The Cavalcade of Bands is one of many competitive band organizations in the United States and is one of several major circuits in the mid-Atlantic states (other circuits include Tournament of Bands and USBands). Cavalcade was founded in the late 1958 by the members of the Mid-Atlantic Judges Association and its member high schools. The organization currently has over 145 member schools. It provides competitive performance opportunities for marching bands and jazz ensembles. Cavalcade sanctions approximately 42 field band events as well as about 25 jazz ensemble events annually. Formerly, Cavalcade also sanctioned indoor percussion, color guard, and dance team competitions, but for the 2020 season have discontinued this aspect of their program.

Marching Band
The Cavalcade of Bands sanctions about 42 high school marching band competitions throughout each fall from September to mid-November. Bands are judged on a 100-point linear scale by judges both on the field and in the press box. Bands are placed into one of five classes based on their size, and judged only within their class.

The five classes are: 
Independence (1-30 members) 
American (31-45 members) 
Liberty (46-65 members) 
Yankee (66-90 members)
Patriot (91+ members)

During championship week, bands are divided once more within their class based on their average score throughout the season. Bands with the higher scores are placed into the "Open" division and bands with the lower scores are placed into the "A" division.

On January 1, 2019, the Cavalcade of Bands Honor Band performed in the Rose Parade in Pasadena, California. The band included over 100 students from 20 high schools in the Mid-Atlantic region.

List of Champions

Notes
: The 2020 outdoor marching band season was canceled due to the COVID-19 pandemic
: Independence A 'Ferraro' Champions
: Independence A 'Saylor' Champions

Indoor activities
Cavalcade of Bands has discontinued the "Cavalcade Indoor Association" portion of their program beginning in the 2019-2020 school year. Information below refers to Cavalcade-sponsored indoor events prior to 2020.

● USING THE INFORMATION:
**1.** Answer these questions about the Cavalcade of Bands text:
(a) How many member schools does the organization currently have?
(b) On what point scale are marching bands judged?
(c) Where did the Cavalcade of Bands Honor Band perform on January 1, 2019?
**2.** Rewrite the stretch of the Cavalcade of Bands text from "American (31-45 members)" through "the Mid-Atlantic region.", swapping "championship week" for "the final week".
The data that follows comes from a separate source and is unrelated to the Cavalcade of Bands text.

● SUPPLIED INFORMATION:
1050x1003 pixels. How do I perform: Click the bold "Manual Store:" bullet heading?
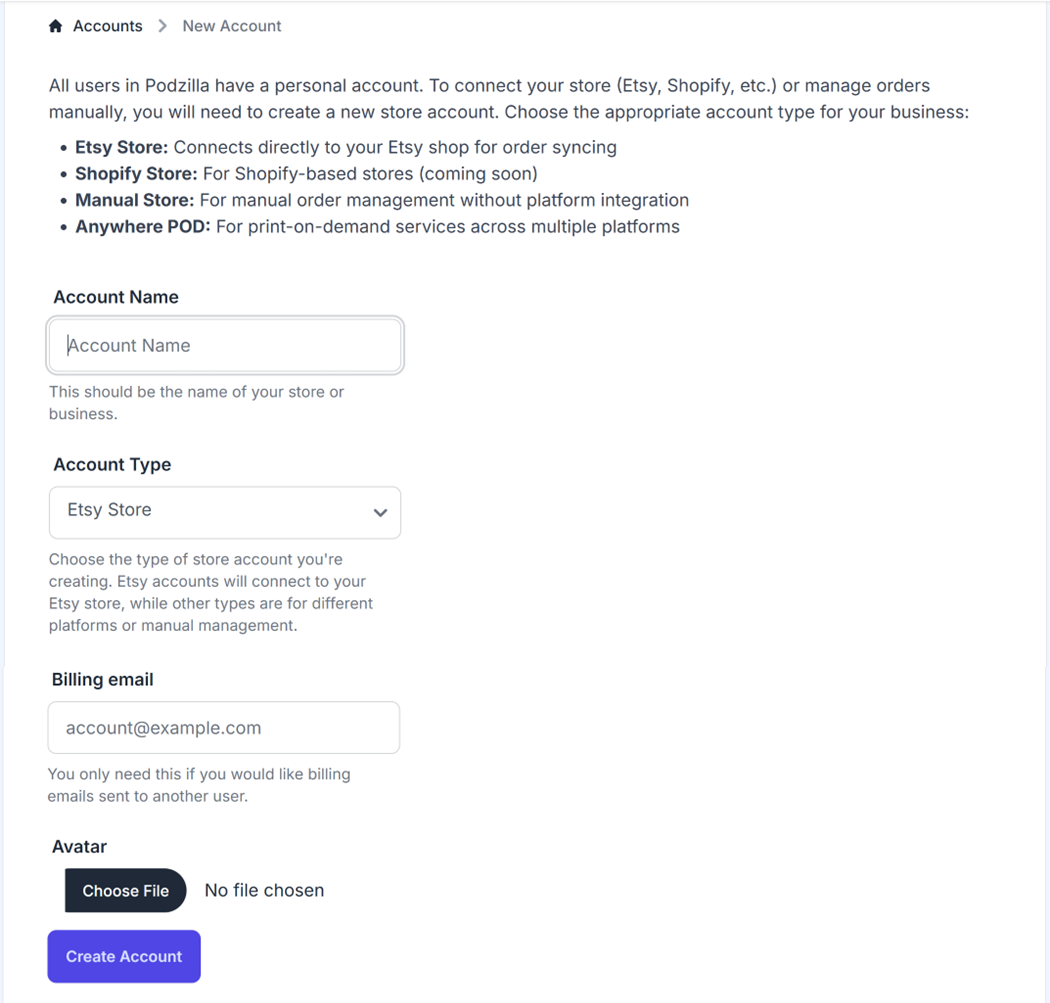135,200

● OUTPUTS BY TASK:
**1.**
(a) Over 145.
(b) A 100-point linear scale.
(c) In the Rose Parade in Pasadena, California.

**2.**
American (31-45 members) 
Liberty (46-65 members) 
Yankee (66-90 members)
Patriot (91+ members)

During the final week, bands are divided once more within their class based on their average score throughout the season. Bands with the higher scores are placed into the "Open" division and bands with the lower scores are placed into the "A" division.

On January 1, 2019, the Cavalcade of Bands Honor Band performed in the Rose Parade in Pasadena, California. The band included over 100 students from 20 high schools in the Mid-Atlantic region.